Assisted living facilities, continuing care retirement communities and skilled nursing facilities are among the targets of a new Occupational Safety and Health Administration program designed to focus inspections, outreach and compliance assistance efforts on “companies that put the largest number of workers at serious risk of contracting the coronavirus.”

The “national emphasis program,” or NEP, became effective Friday and will last up to 12 months. It also will focus on employers that retaliate against workers for making complaints about unsafe or unhealthy conditions, or for exercising other rights protected by federal law, the Department of Labor agency said.

“This program seeks to substantially reduce or eliminate coronavirus exposure for workers in companies where risks are high, and to protect workers who raise concerns that their employer is failing to protect them from the risks of exposure,” said Jim Frederick, principal deputy assistant secretary of labor for occupational safety and health.

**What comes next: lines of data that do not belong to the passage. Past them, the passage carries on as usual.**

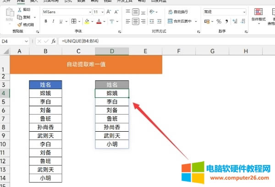The height and width of the screenshot is (187, 275).
Task: Click the percent style icon
Action: [x=219, y=21]
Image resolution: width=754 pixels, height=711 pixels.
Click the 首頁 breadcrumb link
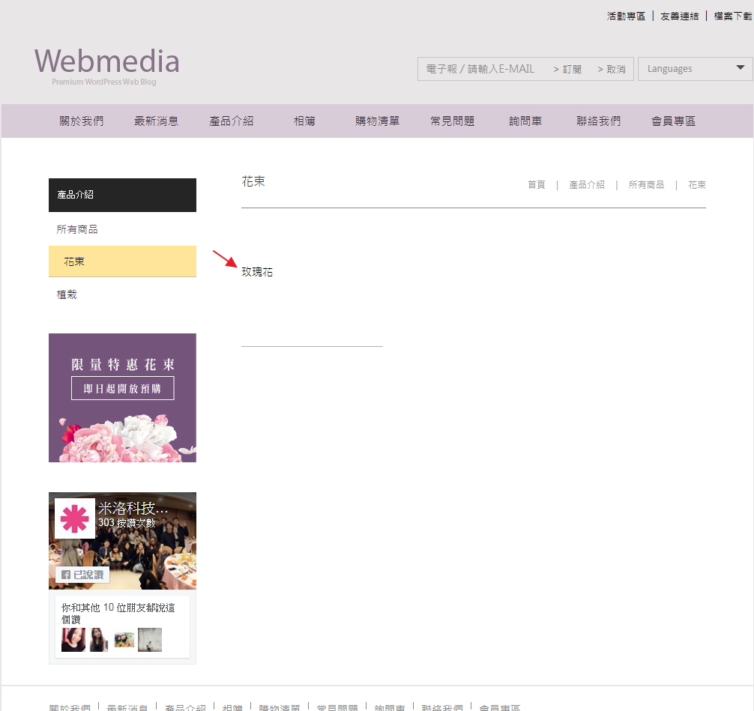537,184
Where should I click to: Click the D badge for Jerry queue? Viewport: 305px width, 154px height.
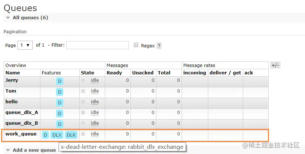[60, 81]
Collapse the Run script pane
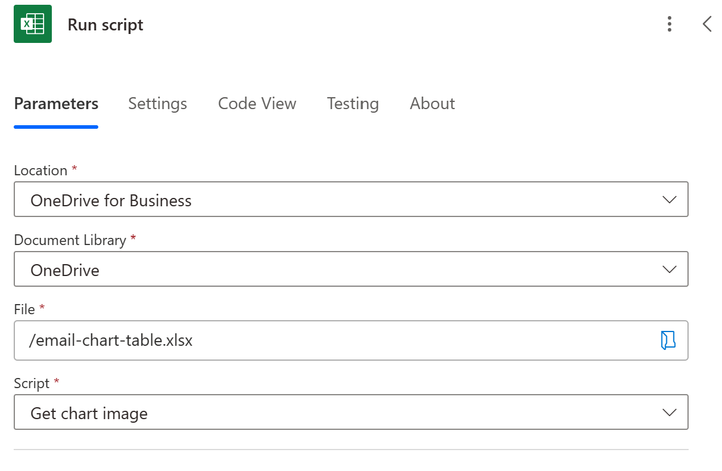This screenshot has width=722, height=471. [707, 24]
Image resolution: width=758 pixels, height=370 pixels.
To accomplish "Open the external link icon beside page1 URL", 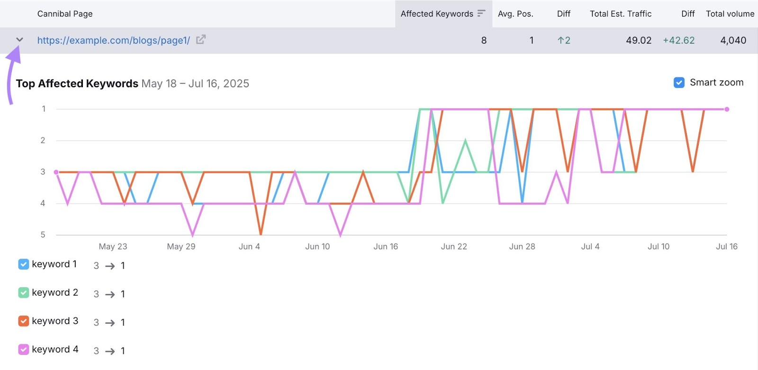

“Unprogrammed” inspections related to COVID-19 fatalities will continue to be prioritized under the program, OSHA said. “Particular attention for on-site inspections will be given to workplaces with a higher potential for COVID-19 exposures, such as hospitals, assisted living, nursing homes and other healthcare and emergency response providers treating patients with COVID-19, as well as workplaces with high numbers of COVID-19-related complaints or known COVID-19 cases,” according to the 35-page document detailing the program. 

In the healthcare realm, other entities targeted by the program include residential intellectual and developmental disability facilities, home healthcare services, temporary help services, physicians’ and dentists’ offices, ambulance services, general medical and surgical hospitals, psychiatric and substance abuse hospitals, and specialty hospitals. Outside of healthcare, targeted through the program are supermarkets and convenience stores, discount department stores, warehouses and storage facilities, restaurants, correctional institutions, meat and poultry processors, and animal slaughterers.

“With more people being vaccinated and the number of infections trending down, we know there is light at the end of the tunnel,” Frederick said. “But until we are past this pandemic workers deserve a Labor Department that is looking out for their health.”

OSHA said it will conduct new inspections as well as follow-up inspections to ones conducted in 2020. In addition to examining health and safety-related conditions, inspectors will distribute anti-retaliation information and refer allegations of retaliation to the Whistleblower Protection Program.

More than half of the states and territories already have similar enforcement programs, the federal agency said, adding that it “strongly encourages the rest to adopt this NEP.” States have 60 days to notify OSHA of their intentions.

The NEP was created in response to President Biden’s Jan. 21 executive order about protecting worker health and safety.

In a related action, OSHA announced that it now will prioritize the use of on-site workplace inspections where practical, or a combination of on-site and remote methods, rather than remote-only inspections.